3. Credit. It’s surprising this isn’t at the top of the list since practices in the debt collection, debt settlement, payday loan and credit repair industries can be so skeevy, not to mention the everyday problems associated with identity theft, credit card billing and the credit reporting agencies.
MoneySmart tip: If you have credit problems, turn to a reputable agency licensed by the state Department of Financial Services, such as Consumer Credit Counseling Service of Buffalo, 712-2060.
4. Consumer-related services. This ridiculously broad category encompasses any of the service providers we deal with on a regular basis, from security systems firms and caterers to landscapers and dating services.
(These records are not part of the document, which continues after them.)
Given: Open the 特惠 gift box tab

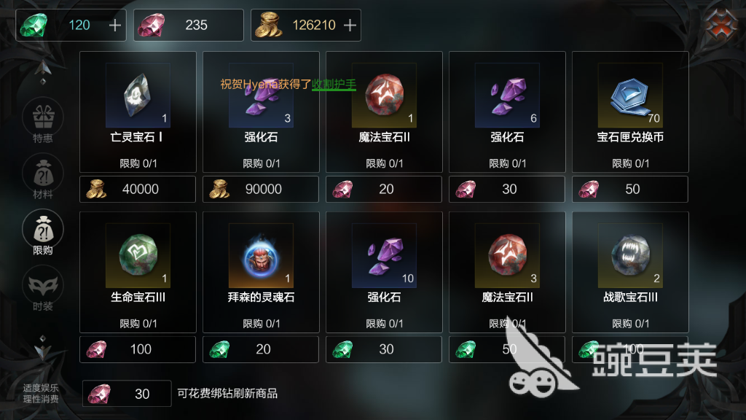Looking at the screenshot, I should click(x=43, y=120).
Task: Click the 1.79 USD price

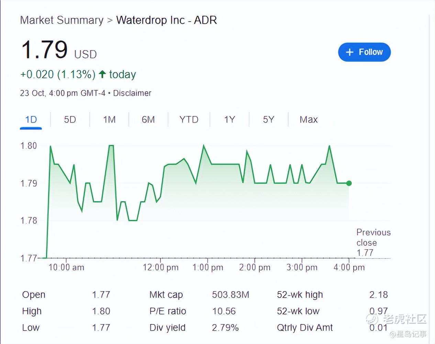Action: pyautogui.click(x=45, y=50)
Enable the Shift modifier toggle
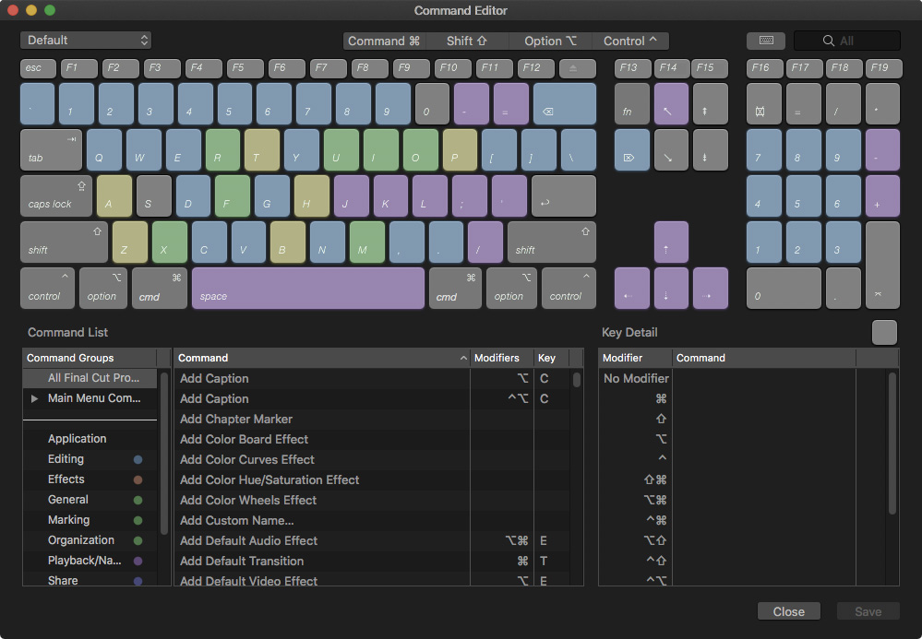This screenshot has width=922, height=639. (468, 41)
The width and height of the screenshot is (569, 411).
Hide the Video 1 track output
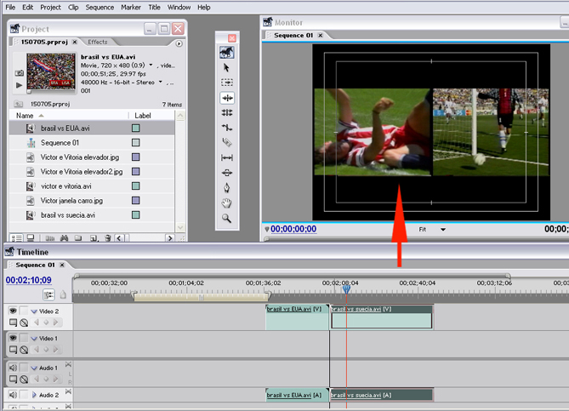(13, 339)
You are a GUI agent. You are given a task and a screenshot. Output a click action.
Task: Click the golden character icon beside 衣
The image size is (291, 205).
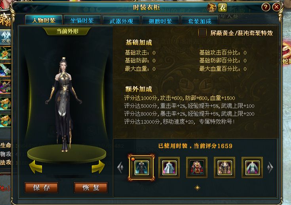coord(212,8)
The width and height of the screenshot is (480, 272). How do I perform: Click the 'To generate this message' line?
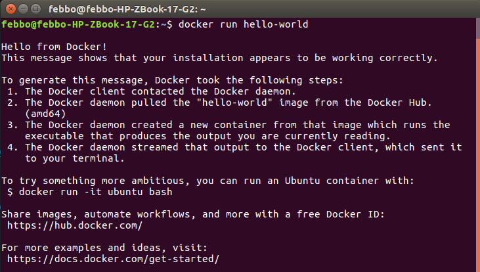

MoneySmart tip: Never do business without a clear and fair contract. A contract should clearly spell out who is responsible for what and when. All restrictions and obligations should be clearly stated and include the amount and payment schedule both parties have agreed should be paid for a service.
5. Mortgage. Hordes of predatory companies have sprung up since America’s housing crisis exploded in 2008, leading to a number of complaints involving mortgage modifications, broker fraud and foreclosures.
MoneySmart tip: You hear companies advertising on the radio every day with official-sounding names, subtly suggesting they’re a government-sanctioned agency appointed to help struggling homeowners. In actuality, they’re often for-profit companies looking to make a buck offering services that are available elsewhere for free.